* [Exercise goal] Update the records from the line containing "You are a GUI" through the end of the records by changing "yellow" to "orange" and leaving everything else as it is. Omit the pictures from your answer.

* [Entries shown]
## BEGIN
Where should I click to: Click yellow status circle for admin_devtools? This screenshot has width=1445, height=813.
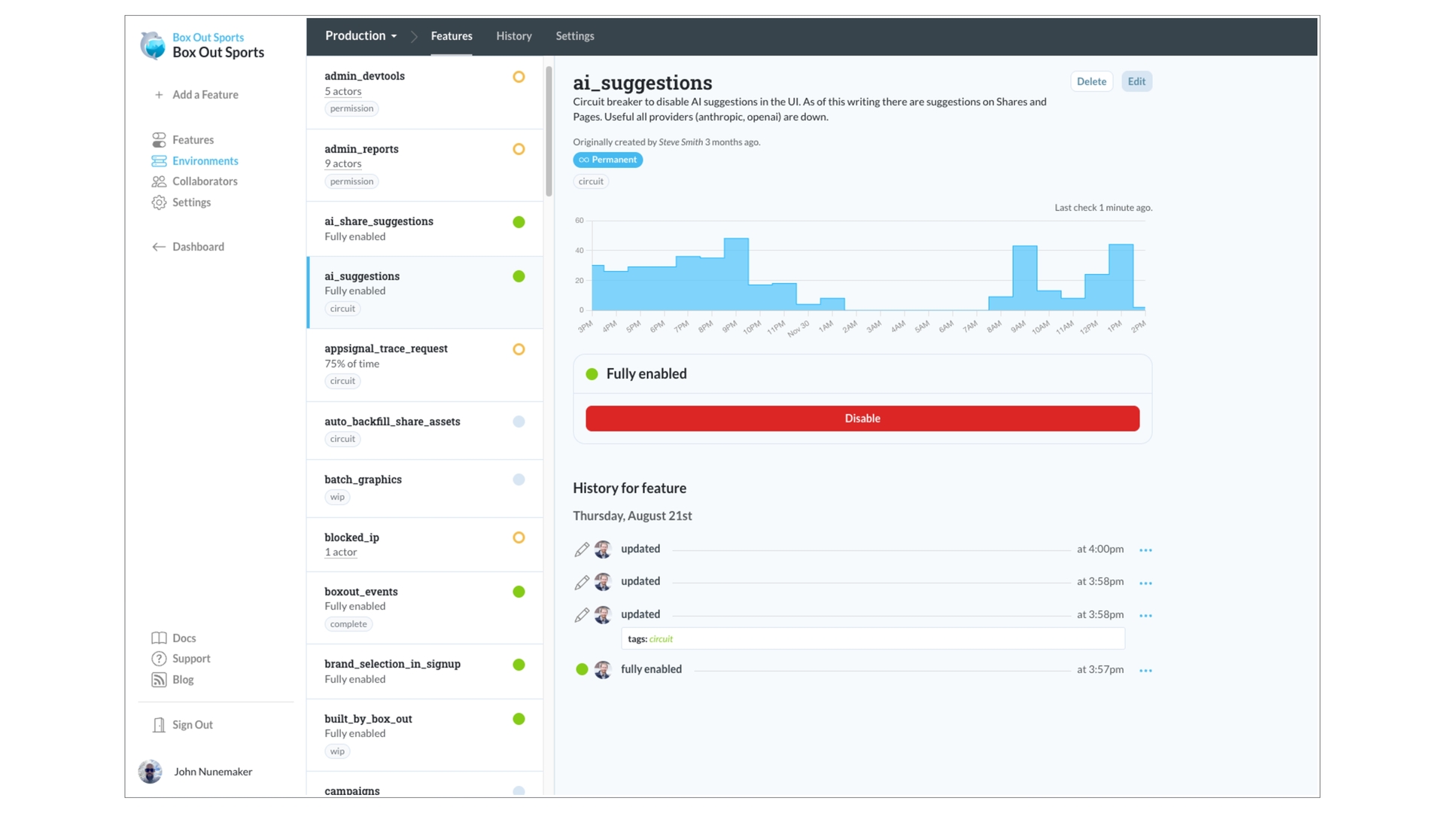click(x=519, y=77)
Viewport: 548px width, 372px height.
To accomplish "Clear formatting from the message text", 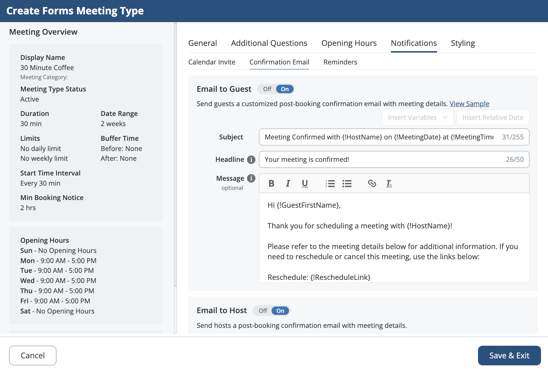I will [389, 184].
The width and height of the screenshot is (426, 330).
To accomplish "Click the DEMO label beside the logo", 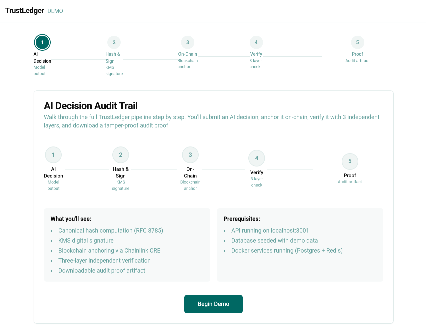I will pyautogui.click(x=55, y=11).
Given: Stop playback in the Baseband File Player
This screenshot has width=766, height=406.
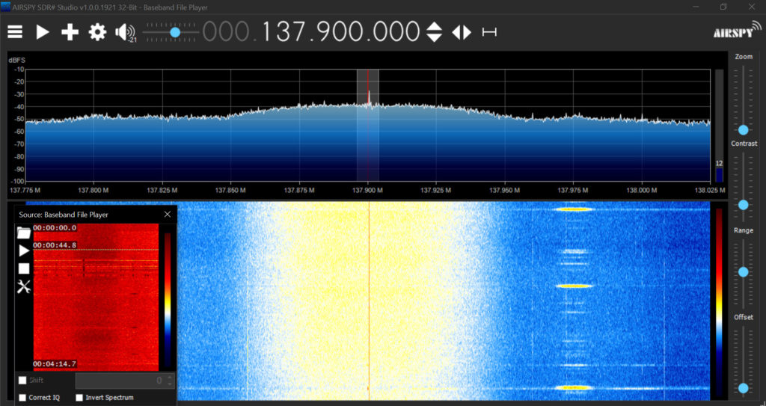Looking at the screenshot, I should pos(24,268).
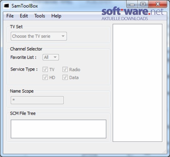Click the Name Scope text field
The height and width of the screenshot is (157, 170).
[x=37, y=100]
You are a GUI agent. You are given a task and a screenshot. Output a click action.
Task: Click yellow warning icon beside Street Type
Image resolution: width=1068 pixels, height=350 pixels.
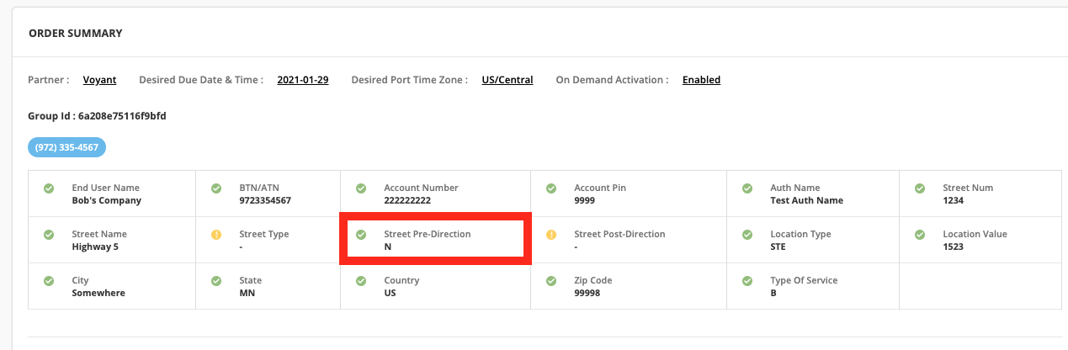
## END
* [Written answer]
You are a GUI agent. You are given a task and a screenshot. Output a click action.
Task: Click orange warning icon beside Street Type
Image resolution: width=1068 pixels, height=350 pixels.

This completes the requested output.